Dell profit warning shakes markets
Dell Computer, the world’s largest manufacturer of PCs, sent technology shares into disarray at the end of last week when it announced a profit warning. The company’s share price fell to a six year low when it revealed that earnings would be 30 per cent lower than expected.
The former stellar performer blamed ‘aggressive pricing in a slowing commercial market worldwide’ as new management at HP and Chinese manufacturer Lenovo, which took over IBM’s old PC business, step up the competition.
The company also announced that shipments in the second quarter rose by only six per cent after what was generally agreed to be a poor Q1 performance.
Some might see the flat sales as part of a trend, with both Intel and AMD reporting that earnings are below expectations – the conventional wisdom being that the market is waiting for Vista to appear. However, arch rival HP, the number two PC maker, has reported sales up 16 per cent, so Dell may have to look closer to home for the roots of its poor showing.

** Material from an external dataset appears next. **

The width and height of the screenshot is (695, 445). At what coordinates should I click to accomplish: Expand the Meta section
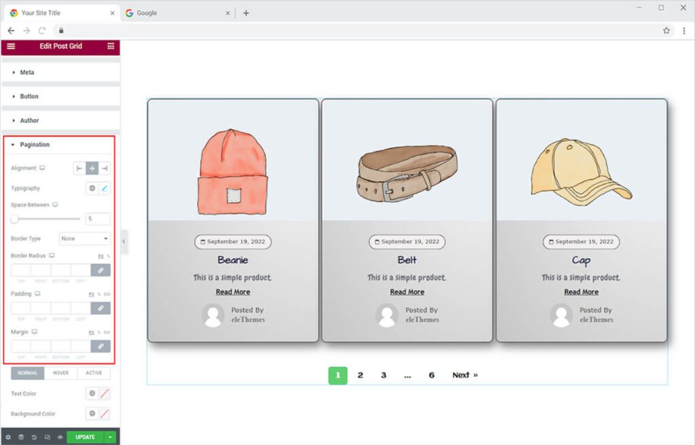pos(27,72)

‘Aggressive pricing’ has never been an issue before with Dell. The industry has now worked for decades on the basis of ever-lower prices for its PCs and notebooks. What has changed is that the Dell hyper efficient model of keen sourcing, assembly in its own plants and sales over the phone and Internet is now under threat.
Whereas previously the business model helped it to offer low prices while holding its margins its rivals are now closing the so called ‘efficiency gap’. In an effort to hold the line Dell sought to make savings elsewhere. However, chickens are now coming home to roost.
Recently, the company has had a spate of bad publicity over its service and support strategy which, earlier this month, led to the company to launch its One2One blog to try and soak up and respond to the criticisms. Dell has also pledged to spend $100mn (£53mn) on sales and support to bolster its reputation for customer care.
Dell will announce the second quarter results on the 17 August.